# Time Dimension Processor

Creates the time dimension table for the Philippine socioeconomic data medallion architecture.
Generates comprehensive time records from 1980-2030 with Philippine fiscal year support.

**Output**: `dim_time` with calendar and fiscal year hierarchies

In [1]:
import os
import warnings
warnings.filterwarnings('ignore')

from pyspark.sql import SparkSession
from pyspark.sql.functions import *
from pyspark.sql.types import *
import json
from datetime import datetime, date

In [2]:
# Initialize Spark Session with proper Delta Lake configuration
spark = SparkSession.builder \
    .appName("TimeDimensionProcessor") \
    .config("spark.sql.extensions", "io.delta.sql.DeltaSparkSessionExtension") \
    .config("spark.sql.catalog.spark_catalog", "org.apache.spark.sql.delta.catalog.DeltaCatalog") \
    .config("spark.sql.adaptive.enabled", "true") \
    .config("spark.sql.adaptive.coalescePartitions.enabled", "true") \
    .config("spark.driver.memory", "4g") \
    .config("spark.executor.memory", "4g") \
    .config("spark.jars.packages", "io.delta:delta-core_2.12:2.4.0") \
    .config("spark.sql.warehouse.dir", "/tmp/spark-warehouse") \
    .getOrCreate()

spark.sparkContext.setLogLevel("ERROR")

print(f"Spark Version: {spark.version}")
print(f"Application: {spark.sparkContext.appName}")
print(f"Delta Lake support: {spark.conf.get('spark.sql.extensions')}")

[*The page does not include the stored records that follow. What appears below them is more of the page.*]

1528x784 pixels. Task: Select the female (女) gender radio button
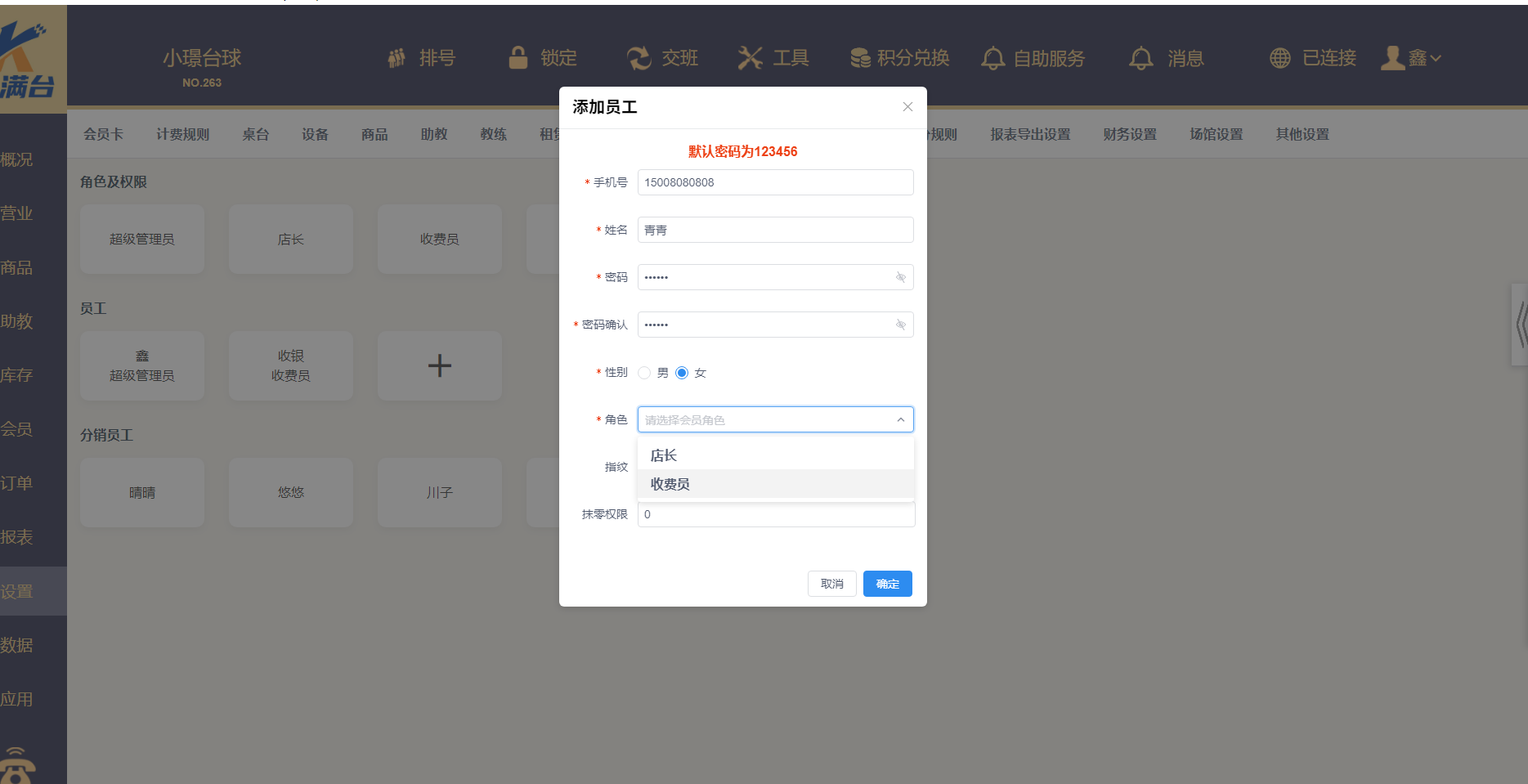(x=682, y=373)
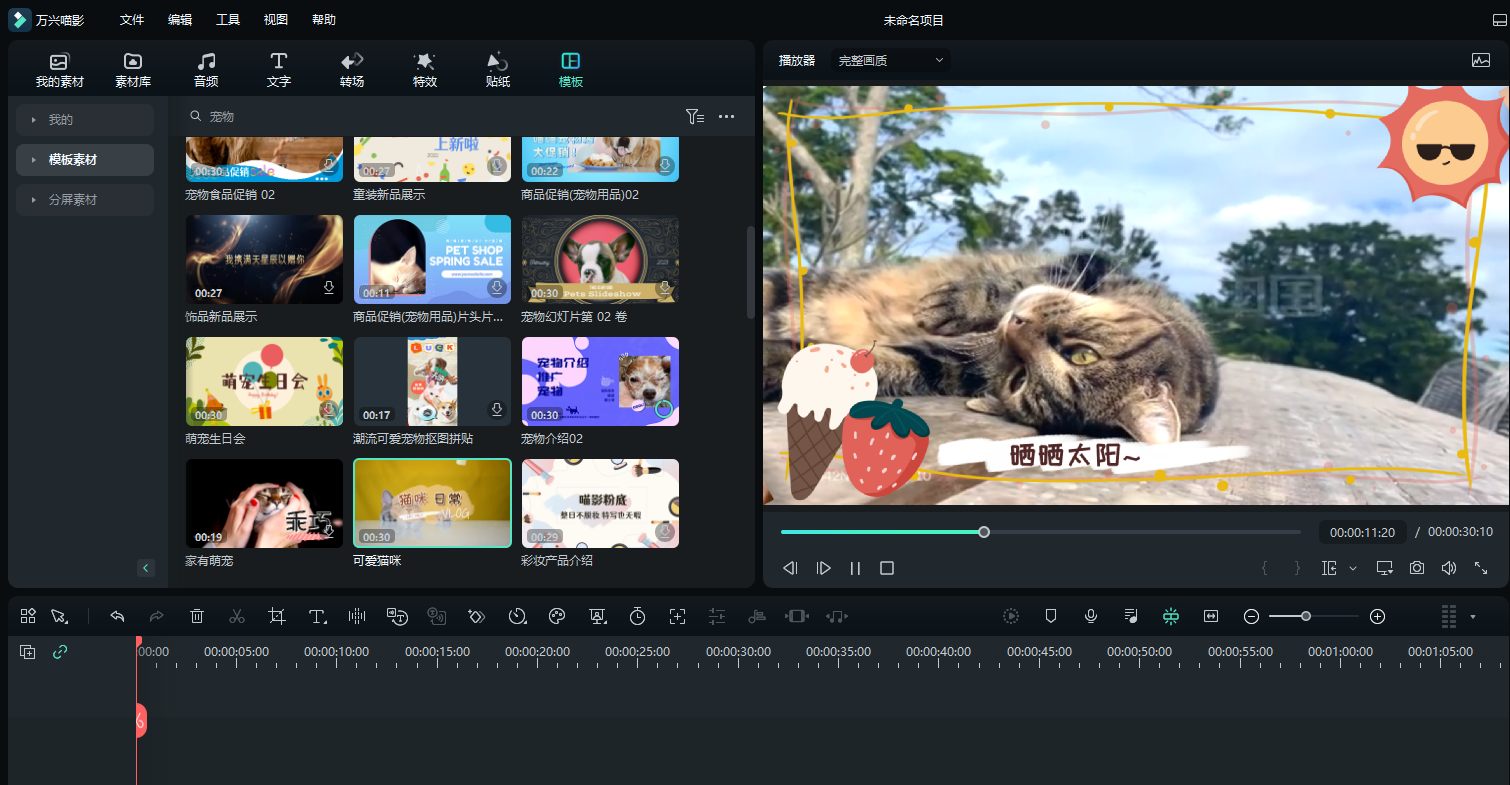Screen dimensions: 1510x785
Task: Click the player volume speaker icon
Action: (1449, 568)
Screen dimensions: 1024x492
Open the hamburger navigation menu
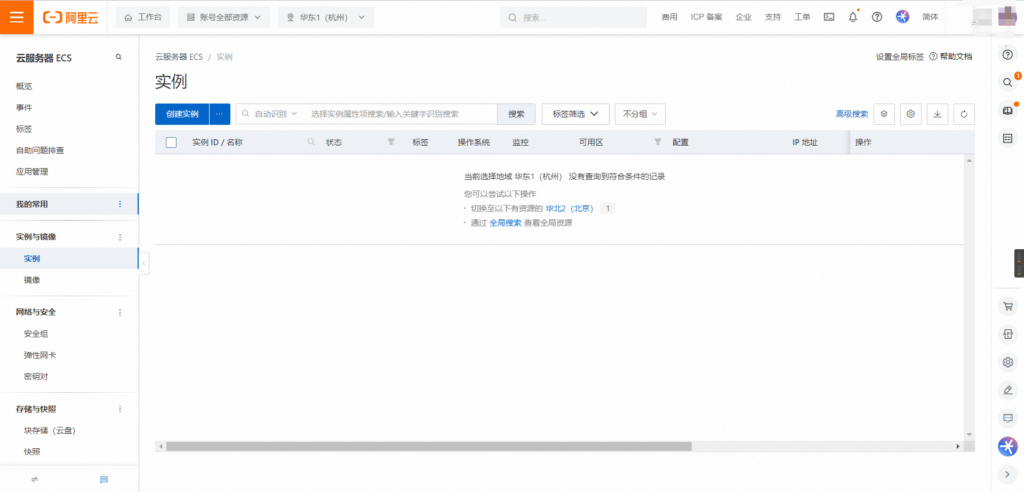point(17,17)

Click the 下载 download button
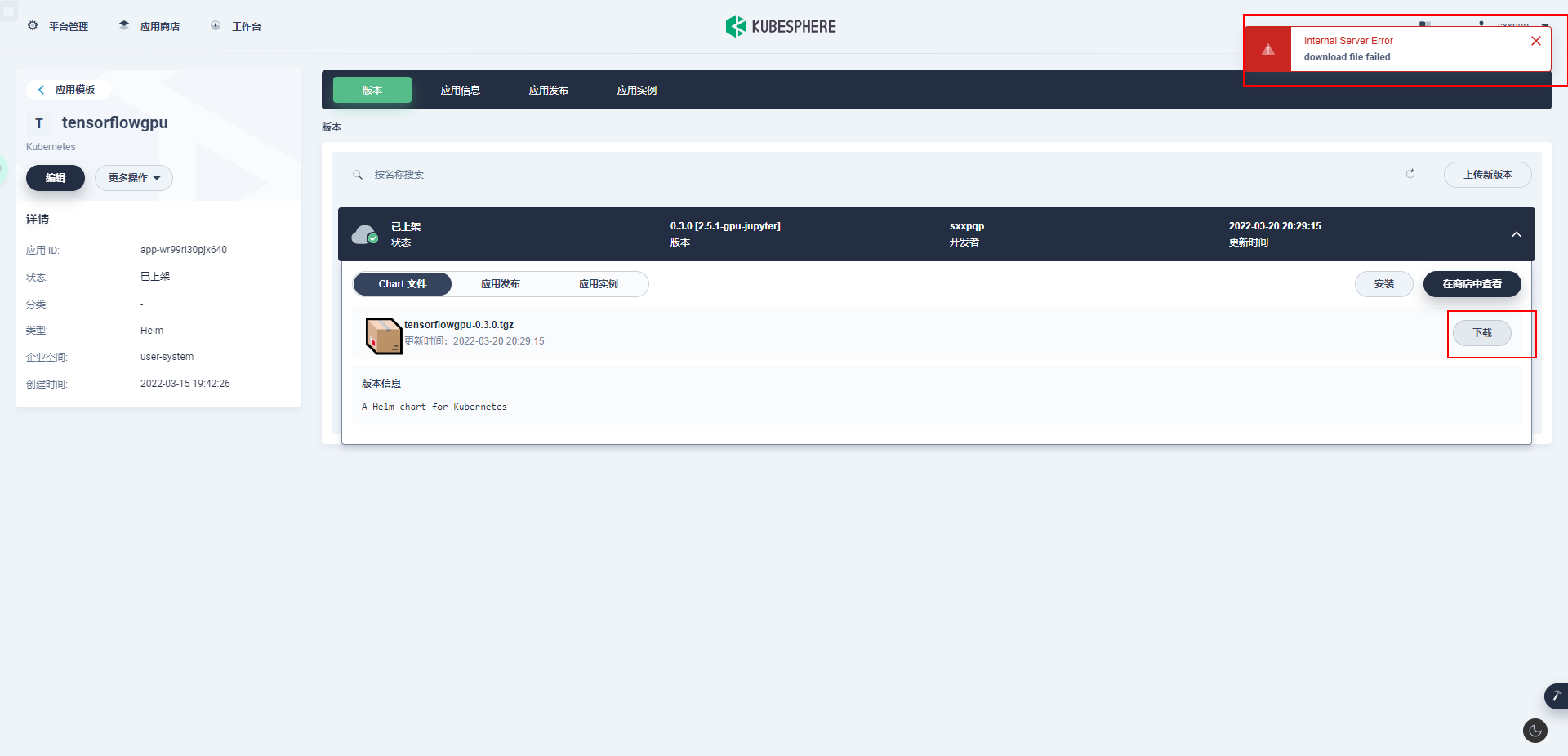coord(1481,333)
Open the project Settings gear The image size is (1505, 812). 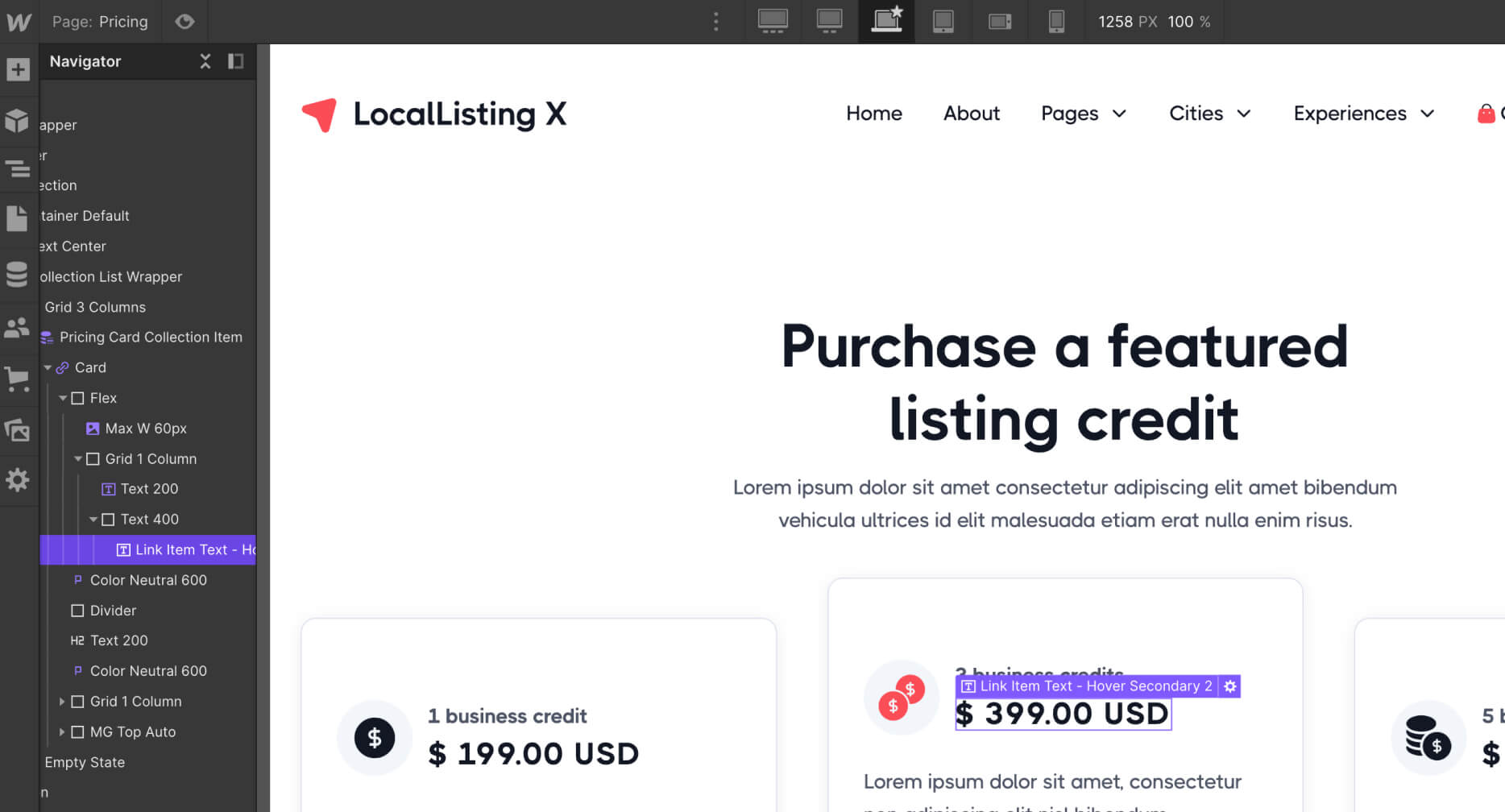tap(18, 480)
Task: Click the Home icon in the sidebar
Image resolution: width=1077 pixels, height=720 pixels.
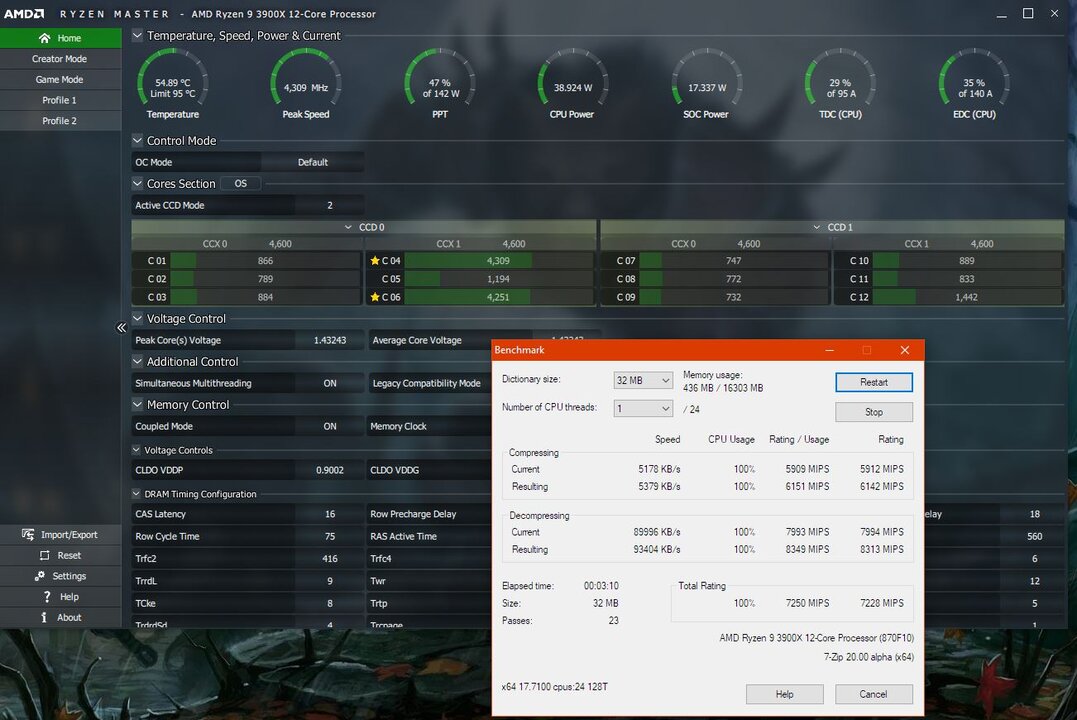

your 131072x1 screen size is bogus. expect trouble
25/08/18 21:35:48 WARN Utils: Your hostname, 3rnese resolves to a loopback address: 127.0.1.1; using 10.255.255.254 instead (on interface lo)
25/08/18 21:35:48 WARN Utils: Set SPARK_LOCAL_IP if you need to bind to another address


:: loading settings :: url = jar:file:/home/ernese/miniconda3/envs/SO/lib/python3.10/site-packages/pyspark/jars/ivy-2.5.1.jar!/org/apache/ivy/core/settings/ivysettings.xml


Ivy Default Cache set to: /home/ernese/.ivy2/cache
The jars for the packages stored in: /home/ernese/.ivy2/jars
io.delta#delta-core_2.12 added as a dependency
:: resolving dependencies :: org.apache.spark#spark-submit-parent-638db4d0-311f-471f-ad71-885ae723fefc;1.0
	confs: [default]
	found io.delta#delta-core_2.12;2.4.0 in central
	found io.delta#delta-storage;2.4.0 in central
	found org.antlr#antlr4-runtime;4.9.3 in central
:: resolution report :: resolve 171ms :: artifacts dl 9ms
	:: modules in use:
	io.delta#delta-core_2.12;2.4.0 from central in [default]
	io.delta#delta-storage;2.4.0 from central in [default]
	org.antlr#antlr4-runtime;4.9.3 from central in [default]
	---------------------------------------------------------------------
	|                  |            modules            ||   artifacts   |
	|       conf       | number| search|dwnlded|evicted|| number|dwnlded|
	---------------------------------------------------------------------
	|      default     |   3   |   0   |

Spark Version: 3.4.0
Application: TimeDimensionProcessor
Delta Lake support: io.delta.sql.DeltaSparkSessionExtension


In [3]:
# Configuration
SILVER_PATH = "/home/ernese/miniconda3/envs/SO/New_SO/final-spark-silver"
PROCESSING_TIMESTAMP = datetime.now()

os.makedirs(SILVER_PATH, exist_ok=True)

print(f"Silver Path: {SILVER_PATH}")
print(f"Processing Time: {PROCESSING_TIMESTAMP}")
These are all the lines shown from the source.